**Reading text**:
==================================================

3. Results and Discussion

3.1. Characterization of Obtained Materials

The chemical composition of the samples was examined by FTIR spectroscopy (Figure 1a). For the carbon materials derived from Sasa kurilensis by pyrolysis at 900 °C, both with and without prior NaOH activation, the short-wavelength (high-frequency) region exhibits broad absorption bands at 3416 cm−1 and 3483 cm−1 and a weak band at 2930 cm−1, corresponding to O–H and C–H stretching vibrations, respectively. The O–H band appears at a lower wavenumber than the typical 3300 cm−1, reflecting strong hydrogen bonding of water molecules within the biomass structure. These hydroxyl groups may arise from both carbon-surface functionalities (phenolic and carboxyl groups) and silanol (Si–OH) moieties. Absorption bands at 1560 cm−1, 1564 cm−1, and 1714 cm−1 are attributed to C=C and C=O stretching modes, while the 1100–1000 cm−1 region corresponds to C–O stretching vibrations. The overall low intensity of bands associated with hydroxyl and carbonyl groups indicates a predominantly inert, weakly functionalized carbon surface.
In the untreated, directly pyrolyzed sample, three characteristic absorption bands at 482 cm−1, 790 cm−1, and 1091 cm−1, corresponding to the deformation and stretching vibrations of siloxane (Si–O–Si) linkages, unambiguously confirm the presence of silica within the char structure.
Following alkaline treatment, the intensity of all Si–O–Si deformation and stretching bands (482 cm−1, 790 cm−1, and 1091 cm−1) is markedly reduced, indicating dissolution and removal of SiO2 from the biocarbon framework. This process is accompanied by a decrease in the intensity of the C–O and C=O bands.
X-ray diffraction (XRD) was employed to assess the crystalline structure of the samples, and the resulting diffractograms are shown in Figure 1b. All hard carbon materials exhibit two characteristic diffraction peaks at ∼23–24° and ∼43–44°, which correspond to the (002) crystal plane of stacked graphene sheets and the (100) planes of sp2-hybridized hexagonal carbons [35]. The interlayer spacing d002 was calculated using Bragg’s law. For the as-pyrolyzed sample at 900 °C, d002 is 0.3796 nm, while for the NaOH-pretreated sample, it is 0.3794 nm—both significantly larger than that of ideal graphite [36], consistent with the expanded turbostratic structure typical of hard carbons. This increased interlayer distance provides additional space for Na+ intercalation, reduces diffusion resistance, and enhances reversible capacity in sodium-ion batteries.

==================================================

**Data extract**:
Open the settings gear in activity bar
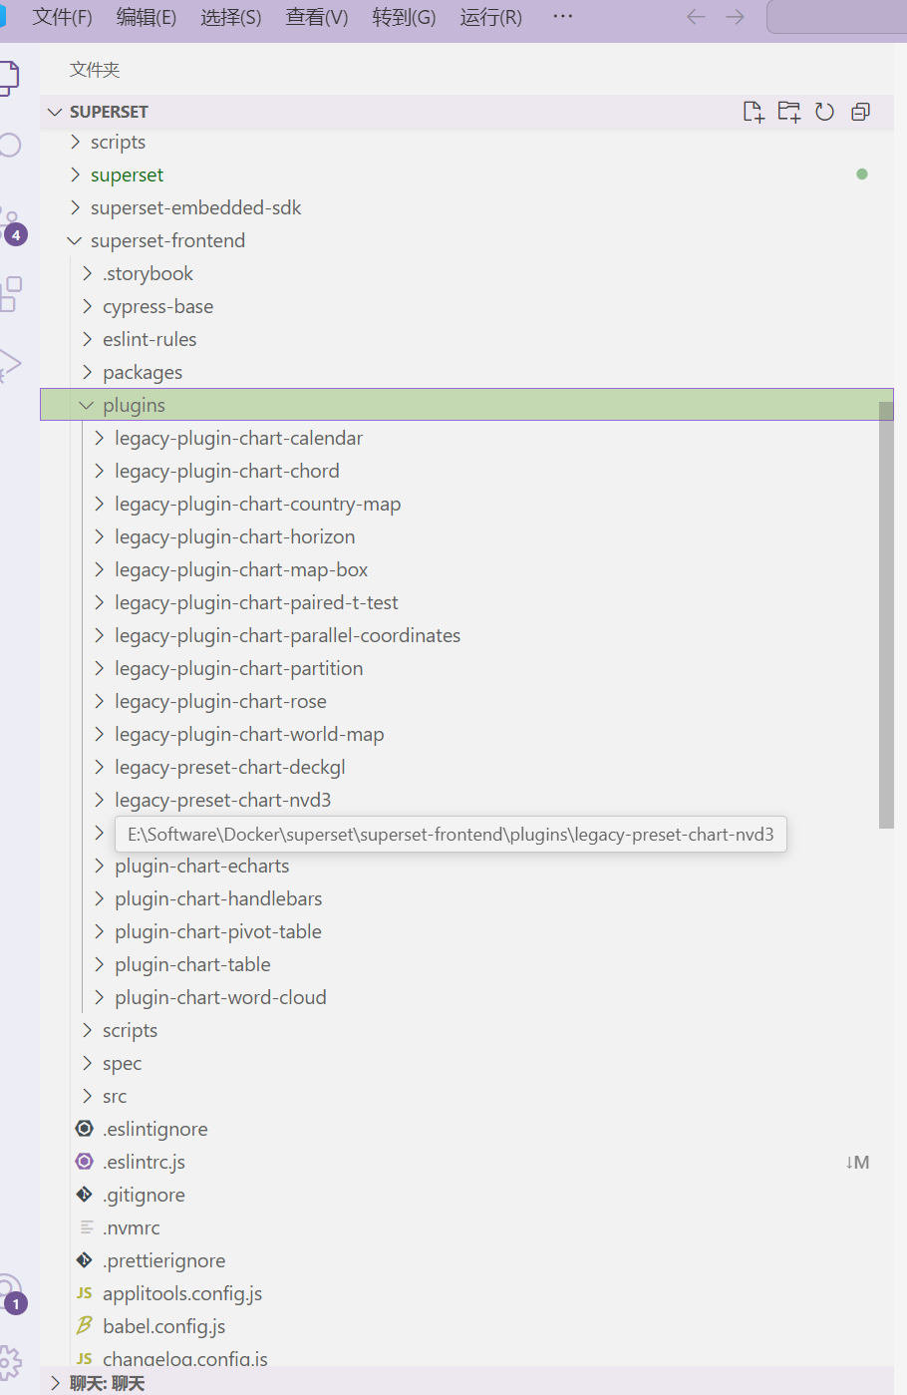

==================================================

**Directions**:
- a) According to the results section, what is the interlayer spacing d002 for the NaOH-pretreated sample?
- b) Copy the results section word for word from "In the untreated, directly" to "the char structure.".
The data come from a different source than the results section.

**The results**:
- a) 0.3794 nm

- b)
In the untreated, directly pyrolyzed sample, three characteristic absorption bands at 482 cm−1, 790 cm−1, and 1091 cm−1, corresponding to the deformation and stretching vibrations of siloxane (Si–O–Si) linkages, unambiguously confirm the presence of silica within the char structure.